Since emerging in November 2019, there have been over 267,000 confirmed cases of COVID-19 coronavirus and over 11,200 deaths (WHO figures 22 March). While COVID-19 generally causes mild symptoms, some patients may develop severe lung inflammation. This may be severe enough to require intensive care for advanced, invasive mechanical ventilation (‘life support’).
Mechanical ventilation is a specialised procedure that can only be provided on an intensive care unit. The number of intensive care beds is limited and the equipment and specialist staffing required makes it difficult to create more ICU beds easily/quickly. In Northern Italy, which has been particularly severely affected, the large volumes of patients has overwhelmed ICU capacity.
“If mechanical ventilation cannot be provided to patients who need it, they will die,” says Dr Ari Ercole from the Division of Anaesthesia at the University of Cambridge. “ICU capacity is a crucial concern as additional capacity takes time to create both in terms of staffing and equipment.”

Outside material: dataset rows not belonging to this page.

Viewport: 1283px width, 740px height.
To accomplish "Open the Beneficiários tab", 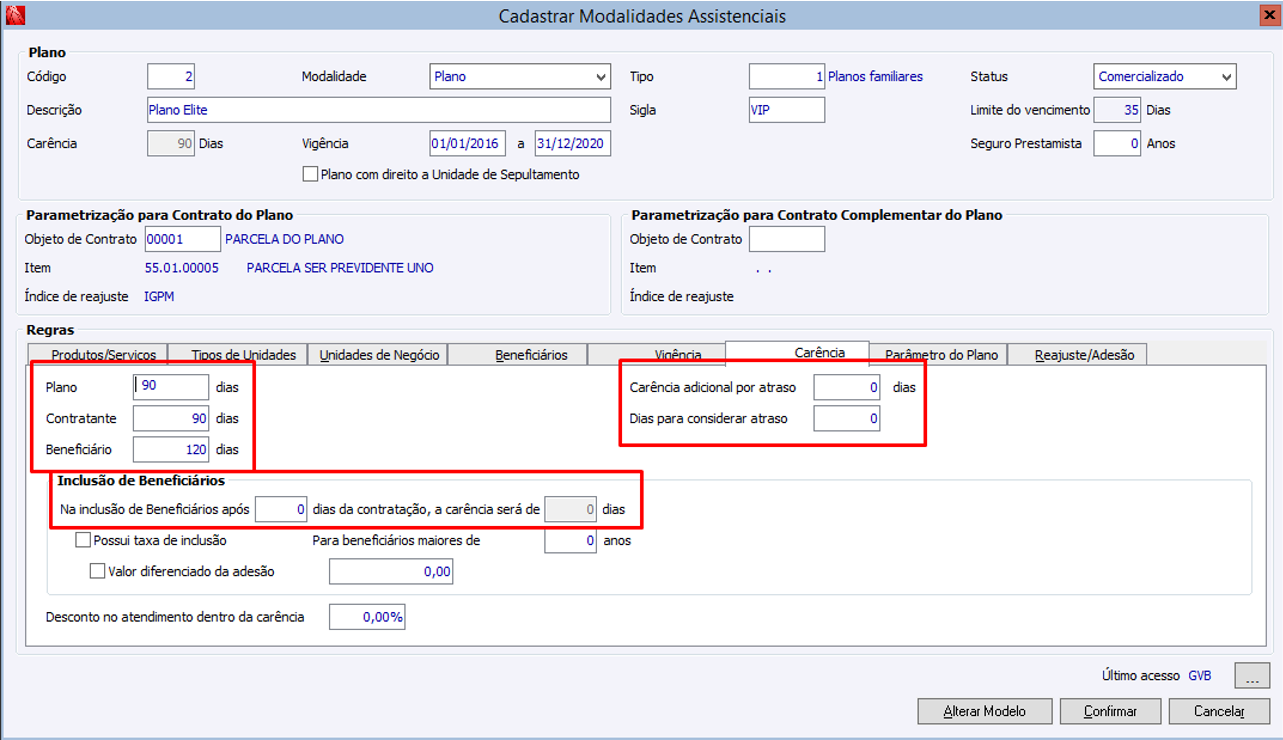I will [x=531, y=355].
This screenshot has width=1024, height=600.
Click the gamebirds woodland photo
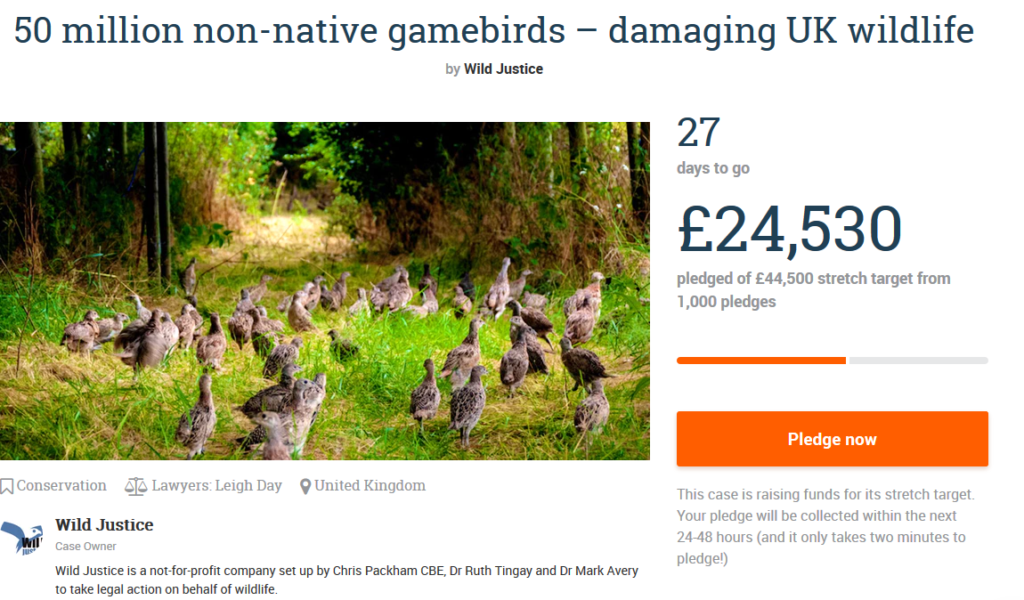[x=325, y=290]
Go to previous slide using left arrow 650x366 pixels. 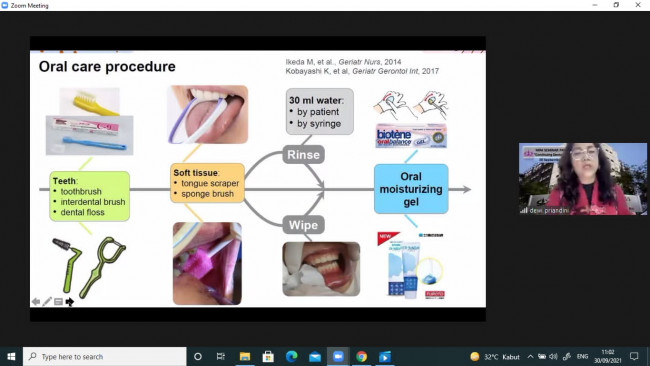(36, 302)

Dr Ercole and colleagues from Cambridge’s Division of Anaesthesia and Department of Computer Science and Technology have built a real-time computer model to try and make the earliest possible predictions of ICU demand in England. Their aim is to give an early warning of when or whether capacity will become critical and give as much advanced notice as possible to help build capacity.
Because of the urgent implications of the model’s results, the team has made its study
available online early
. The research has not been peer-reviewed. All source code has been made
as has an
online version of the model
which is updated as data comes in.
The team used COVID-19 diagnoses from England as reported by Public Health England and matched to NHS commissioning regions as its source data to obtain information on daily cases. They have assumed that the daily incidence of COVID-19 can be modelled as an exponential growth, in line with what has been observed in Italy. The most up-to-date information suggests the median length of time spent in an ICU is eight days.

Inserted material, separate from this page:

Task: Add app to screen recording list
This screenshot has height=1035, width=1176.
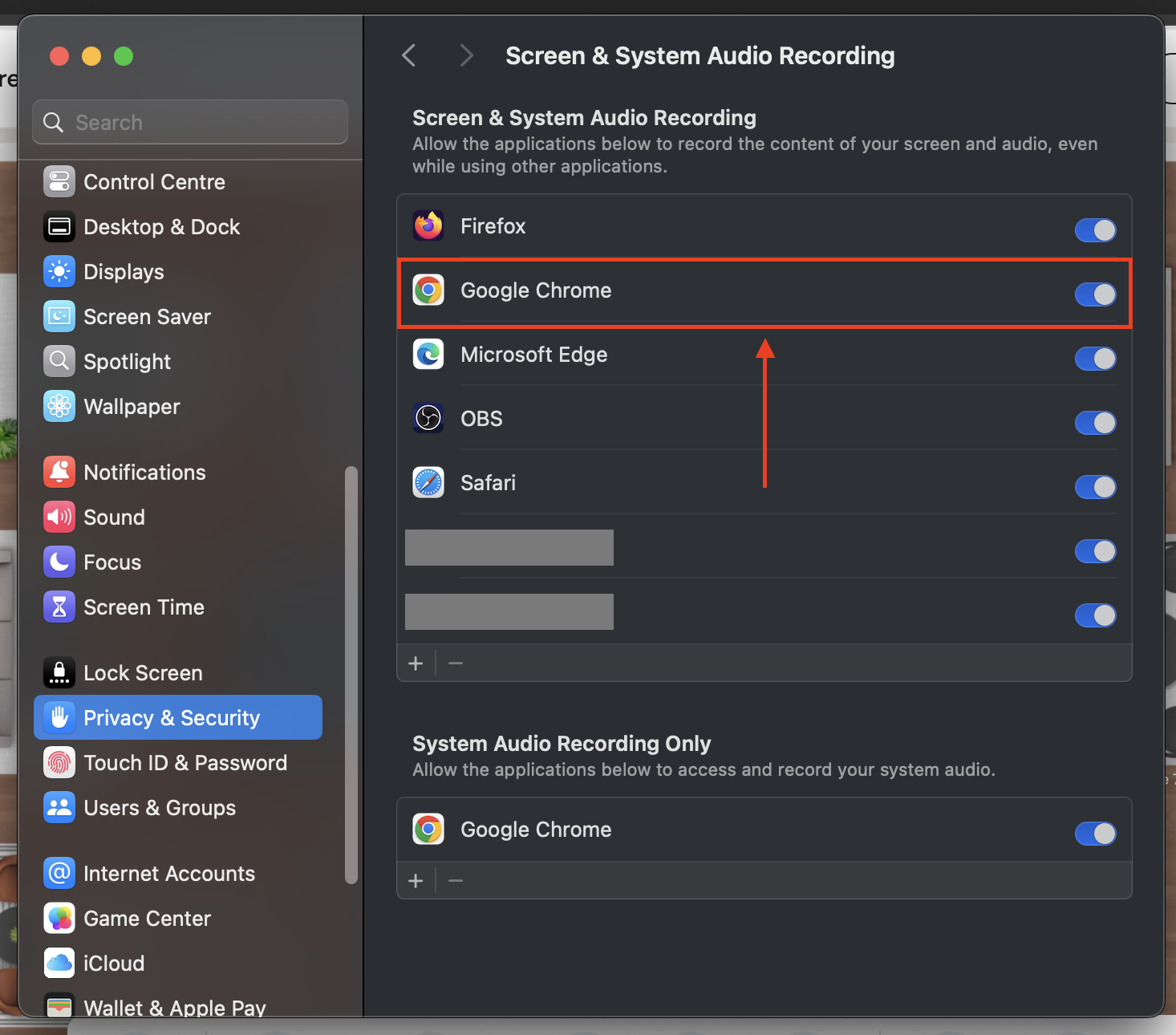Action: pos(416,664)
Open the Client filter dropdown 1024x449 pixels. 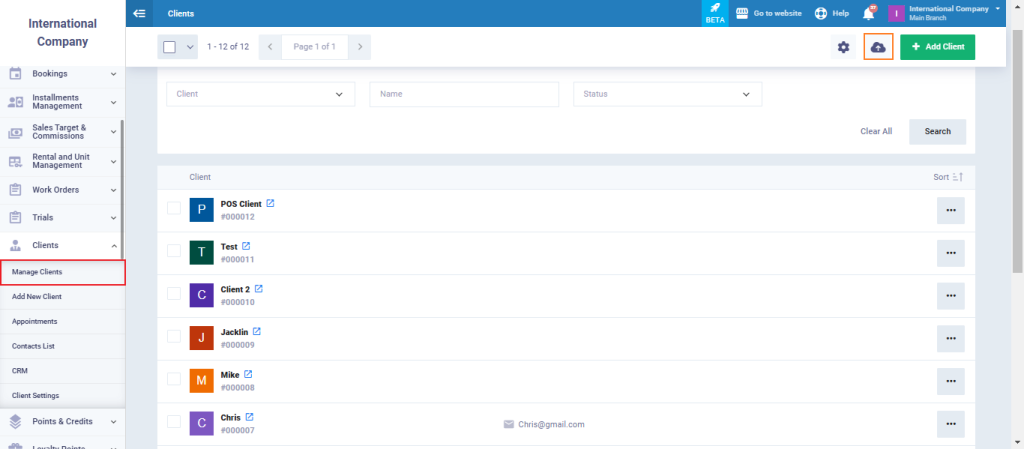[x=260, y=94]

The Cambridge model predicts that ICU demand in England could rise to levels which are impossible to supply with the current beds available very quickly – as early as within 2 weeks in some regions and with London at particular risk.
“If our assumptions are correct, ICU capacity may be complete overwhelmed very quickly in England,” added Dr Ercole, who is also a Fellow in Clinical Medicine at Magdalene College. “A large increase in ICU capacity is required extremely urgently if we are to be able to treat patients with life-threatening COVID-19 in the near future.”
The model makes a number of assumptions about the outbreak which may limit its accuracy, but is based on the best available data at the earliest time.
The team used data published by Public Health England. While the researchers acknowledge this data does not recognise all cases within the wider population, it is likely to include the vast majority of severe cases, on which the models specifically focus. Changes over time in World Health Organization case definitions and in surveillance strategies may also overestimate ICU admission rates as milder cases were not identified initially and would artificially inflate the forecast numbers.
They have forecast the percentage COVID-19 bed requirements in isolation. In reality, all ICUs will need to continue to provide ‘business as usual’ care for other types of patients. Since UK bed occupancy is typically greater than 80% and may frequently exceed 100%, the researchers say it is clearly not the case that all open beds can simply be re-allocated for COVID-19 patients.
They have also assumed that all adult critical care beds can be used for level 3 or mechanically ventilated ICU patients, which may not be possible; some specialist ICUs may not be able to reconfigure at all.
Deasy, J et al.
Forecasting Ultra-early Intensive Care Strain from COVID-19 in England.